A Church Reforming to Reach the Lost for Christ

Christian Reformed Churches of Australia

The CRCA

A Church Reforming to Reach the Lost for Christ
4 minutes reading time (754 words)

Commodity Babies

Baby

Genetic testing can be a blessing.  Some years ago a family member had a health scare.  Genetic tests revealed that a mutant gene, inherited from a parent, was to blame.  That information, sadly, came too late for some family members to take precautions.  My children were all tested and found to be free of the mutant gene.  By anyone’s standard such genetic testing can be thankfully embraced.  Another positive example of genetic testing is in criminology where genetic tests now often play a role in either putting someone behind bars or exonerating them from criminal charges.

One area where – from a Christian perspective– genetic testing has a less celebratory role is with respect to the pre-born.  For quite some time it has been possible to determine whether a foetus (or even an embryo) is male or female.  Concerns are that this is leading to sex-selection of babies.  A couple wanting a particular gender are able to dispose of ‘wrong gender’ embryos or abort a ‘wrong gender’ foetus.

Of late the options for genetically selecting certain features of your future child have exploded right off the Richter Scale.  A company in the U.S. (Orchid) screens for far more than the usual markers for things like Down’s syndrome.  It claims to be able do “a full-scale analysis of each embryo’s predisposition to all 1200-plus diseases and conditions about which we currently have genetic information.”  It claims to cover everything from a wide range of cancers to a susceptibility to coronary artery disease and from diabetes to Alzheimer’s.

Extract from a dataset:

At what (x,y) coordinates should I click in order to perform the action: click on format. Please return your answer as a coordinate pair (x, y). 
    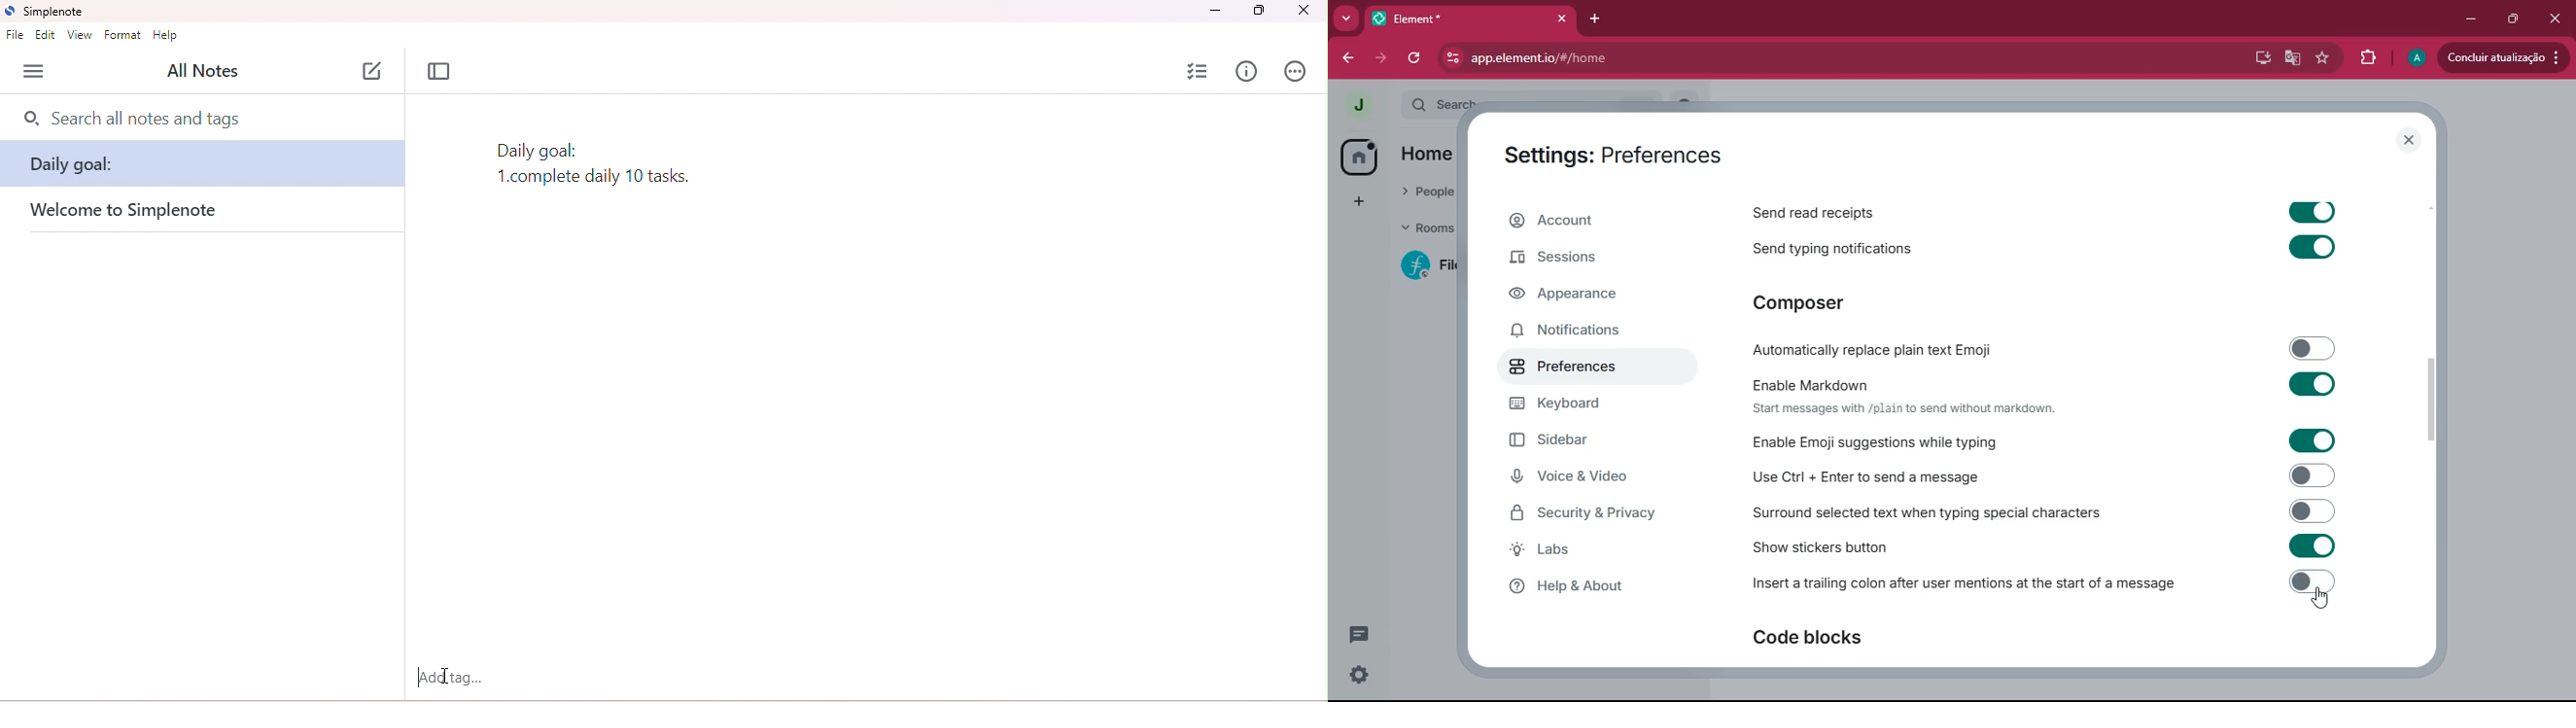
    Looking at the image, I should click on (123, 35).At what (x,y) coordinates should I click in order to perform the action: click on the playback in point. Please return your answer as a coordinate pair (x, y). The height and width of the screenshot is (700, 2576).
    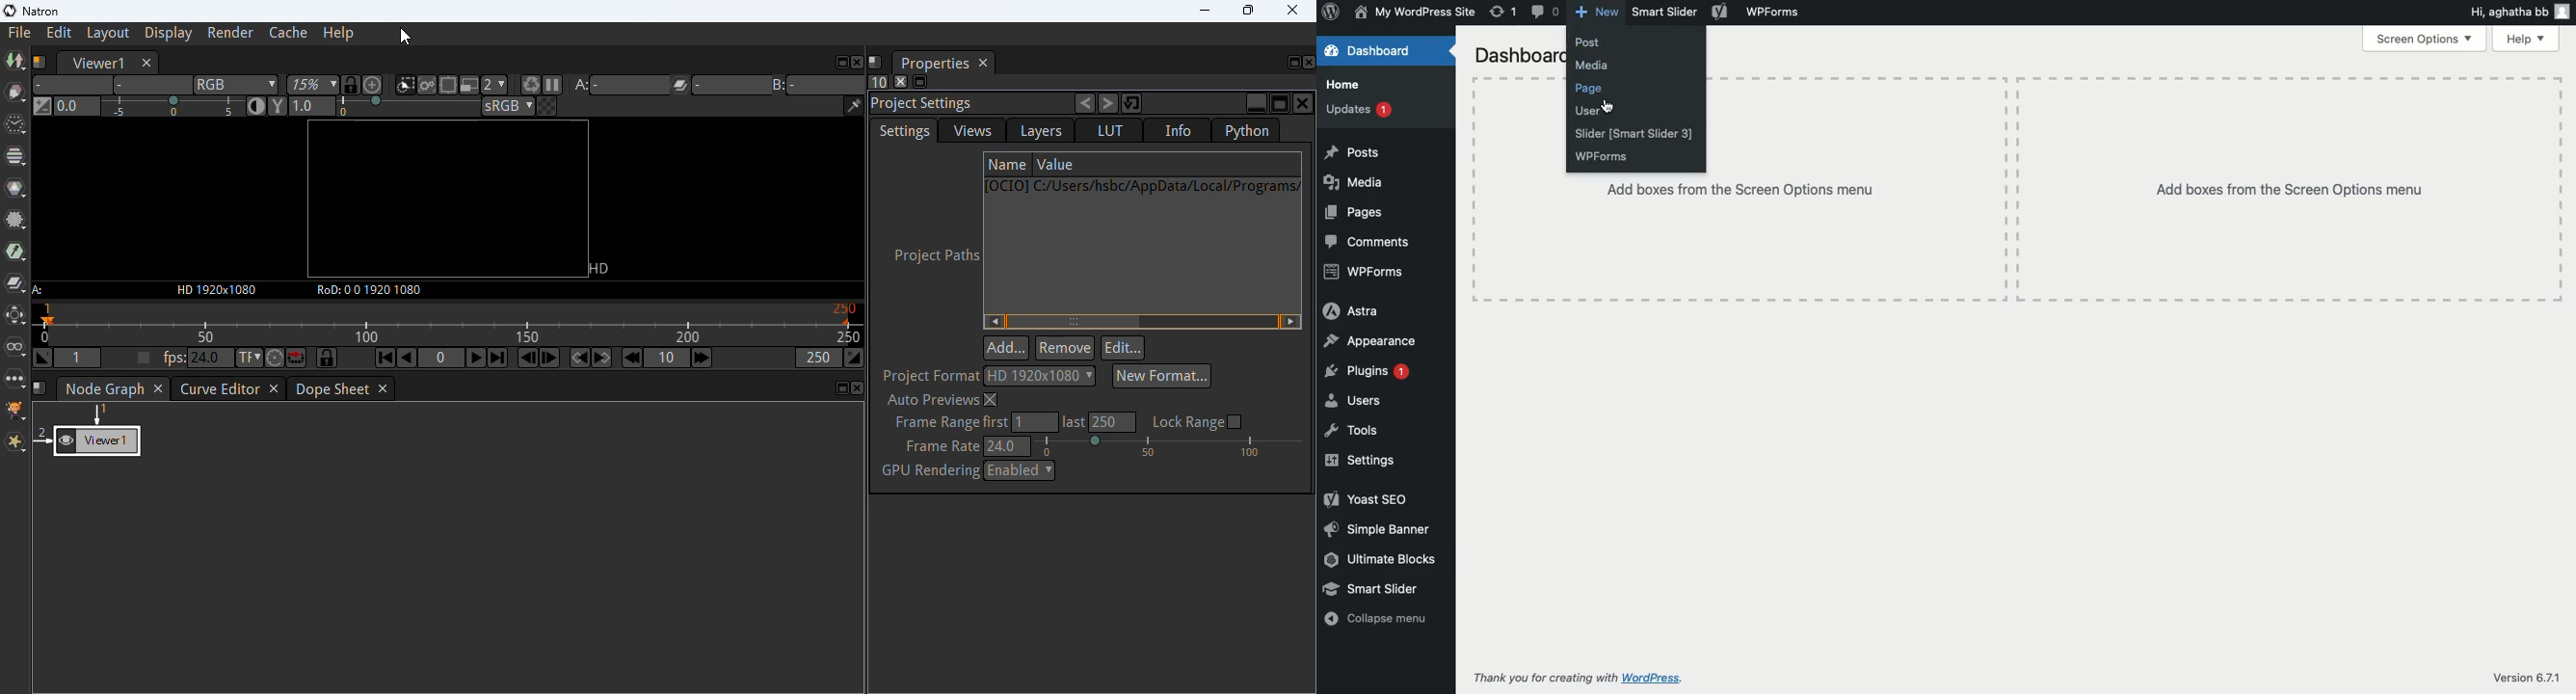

Recently the ‘Weekend Australian Magazine’ related the story of the founder of Orchid – a woman who had undergone an IVF treatment program resulting in 16 frozen embryos.  Each embryo was tested and provided with a genetic profile that charted the percentile possibilities of all the known diseases that Orchid tests for.  She plans to choose two male embryos and two female embryos with minimal disease possibilities to be consecutively implanted over a period of several years.  The goal of her company, according to the report, is the wellbeing of future children and to reduce the burden of disease on the family and on society.

Before we say, “How noble!” let’s think through the implications.  For starters we’re turning babies into commodities.  “I’ll have a hazel eyed, redheaded female with an athletic predisposition and I’ll also have a blond male with the intellectual ability to be a top scientist.”  Good grief!  What makes Orchid think that genetic testing will be limited to filtering out horrible life-threatening diseases?

Even worse... this seems to me a blatant attempt to thumb one’s nose at God.  We’ve come a long from the words of Psalm 139 in which the song-writer praises God in gratitude: “For you formed my inward parts; you knitted me together in my mother’s womb.  I praise you for I am fearfully and wonderfully made.”  Having discovered that we can fertilise human eggs in a test tube and can now analyse the genetic makeup of an embryo we’ve just about reached the place of designer babies.  Here is our modern Tower of Babel where we exalt ourselves above the Creator and Sustainer of the universe.  All hail to thee modern science!

A more obvious question that troubles is: what is done with the leftover embryos?  The founder of Orchid was reported as being ready for a second round of IVF to provide a greater field from which to select her four children - only two of her present 16 embryos are boys and of course not all implanted embryos result in a full term pregnancy.    But that will also mean that yet more embryos will be discarded.  So does concern for healthy offspring trump the cheapened view of human life that can blithely discard a couple of dozen embryos?

Of course there is one thing overlooked in all this.  Even if we could guarantee a perfect embryo, one without a single risk factor in all 1200-plus diseases, that would not yet guarantee a healthy child.  We may look to science to provide us with near perfect children only to find that at birth things go horribly wrong and the baby suffers brain damage.  Or there’s the childhood illness that still have to be navigated... and even if all of that is evaded that child – with an impeccable genetic profile – could end up a quadriplegic after a sporting accident.

Reality is that we live in a fallen world where not science but Jesus Christ is King.